Aberdeen International Inc.
TSX VENTURE : AAB

Aberdeen International Inc.

August 17, 2007 09:43 ET

Aberdeen International Confirms Short-Term Investments

TORONTO, ONTARIO--(Marketwire - Aug. 17, 2007) - ABERDEEN INTERNATIONAL INC. ("Aberdeen" or the "Company") (TSX VENTURE:AAB) is pleased to announce that the net proceeds of ($56 million) from the previously announced private placement financing (the "Offering") of subscription receipts in connection with its transition to a mining investment company is invested in Banker's Acceptance Paper issued by Canadian Schedule 1 Financial Institutions only. As well, AAB has not yet used any margin, and, as such, is not exposed to credit or lending issues.

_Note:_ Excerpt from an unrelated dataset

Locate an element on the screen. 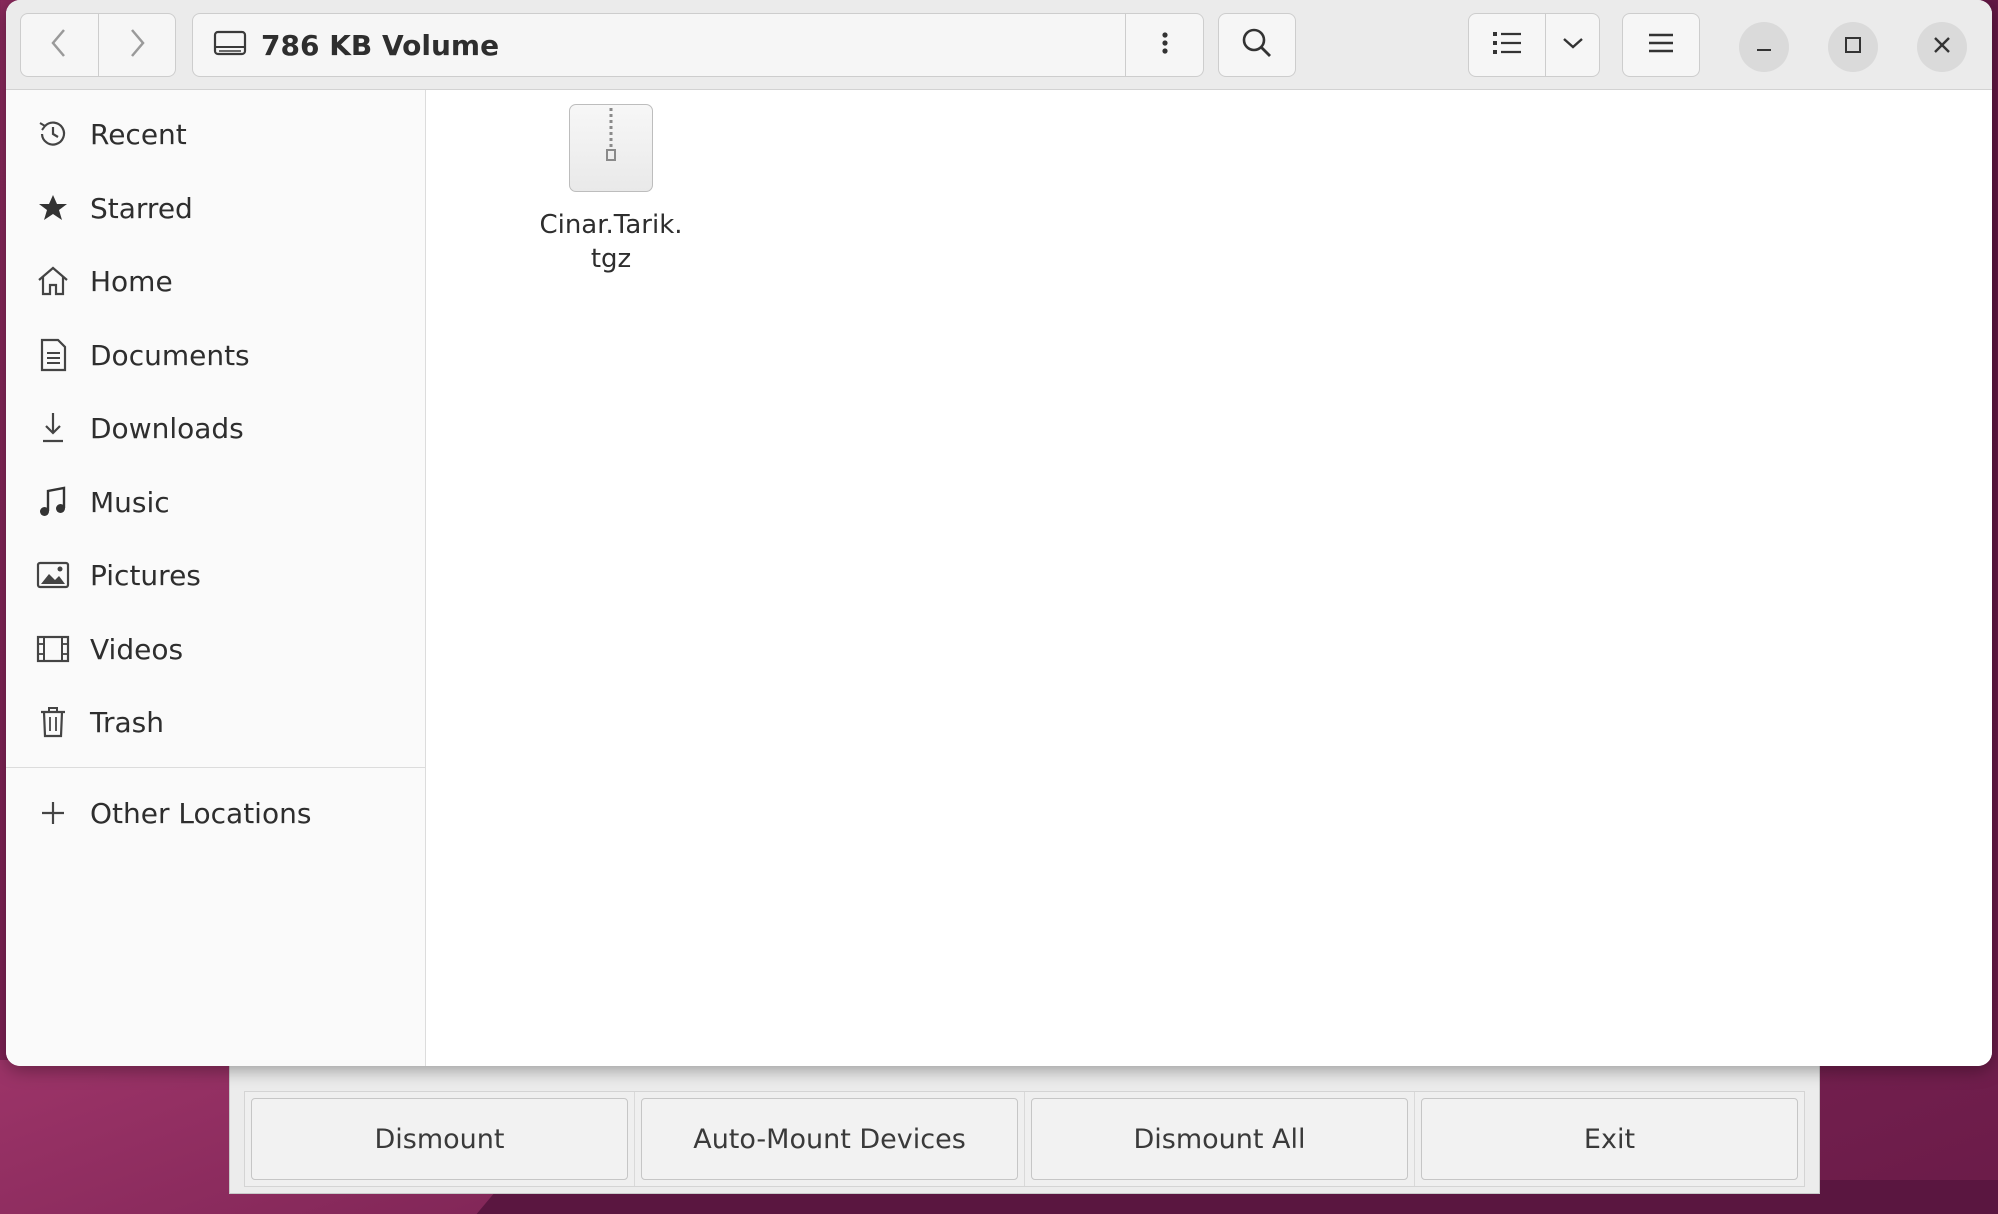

The recent weakness in the capital markets has presented the Company with investment opportunities which it will pursue in a disciplined manner.

Stan Bharti, Chairman of the Company says; "We are highly respective of the market confidence shown in our ability to actively manage our early stage investment strategy. We are diligent in the way we handle our cash balances and will remain so in order to maintain that confidence and pursue our business model".

About Aberdeen International Inc:

Aberdeen is a publicly traded global investment and merchant banking company focused on small cap companies in the resource sector. Aberdeen will seek to acquire significant equity participation in pre-IPO and/or early stage public resource companies with undeveloped or undervalued high-quality resources. Aberdeen will focus on companies that: (i) are in need of managerial, technical and financial resources to realize their full potential; (ii) are undervalued in foreign capital markets; and (iii) operate in jurisdictions with moderate local political risk. Aberdeen will seek to provide value-added managerial and board advisory services to companies. The Corporation's intention will be to optimize the return on its investment over an 18 to 24 month investment time frame.

On June 6, 2007 the Corporation completed a private placement of subscription receipts (the "Financing") pursuant to which it raised aggregate gross proceeds of CDN$60 million. The Financing involved the issuance of 75 million subscription receipts at an issue price of CDN$0.80 per subscription receipt. Each unit consists of one common share and one half of one common share purchase warrant, each whole warrant will be exercisable into one common share of the Corporation for a period of five years following the closing date at a price of CDN$1.00.

Cautionary Note Regarding Forward-looking Information

Except for statements of historical fact contained herein, the information in this press release constitutes "forward-looking information" within the meaning of Canadian securities law. Such forward-looking information may be identified by words such as "plans", "proposes", "estimates", "intends", "expects", "believes", "may", "will" and include without limitation, statements regarding the Company's plan of business operations; projections regarding future success based on past success; availability of financing on acceptable terms; ability to identify and execute investments; investment philosophy and business purposes; projected costs and expenditures; potential benefits of the business; and anticipated returns. There can be no assurance that such statements will prove to be accurate; actual results and future events could differ materially from such statements. In particular, past success or achievement does not guarantee future success. Factors that could cause actual results to differ materially include, among others, metal prices, competition, financing risks, acquisition risks, risks inherent in the mining industry, and regulatory risks. Most of these factors are outside the control of the Company. Investors are cautioned not to put undue reliance on forward- looking information. Except as otherwise required by applicable securities statutes or regulation, the Company expressly disclaims any intent or obligation to update publicly forward- looking information, whether as a result of new information, future events or otherwise.

THE TSX VENTURE EXCHANGE HAS NOT REVIEWED AND DOES NOT ACCEPT RESPONSIBILITY FOR THE ACCURACY OF THIS RELEASE.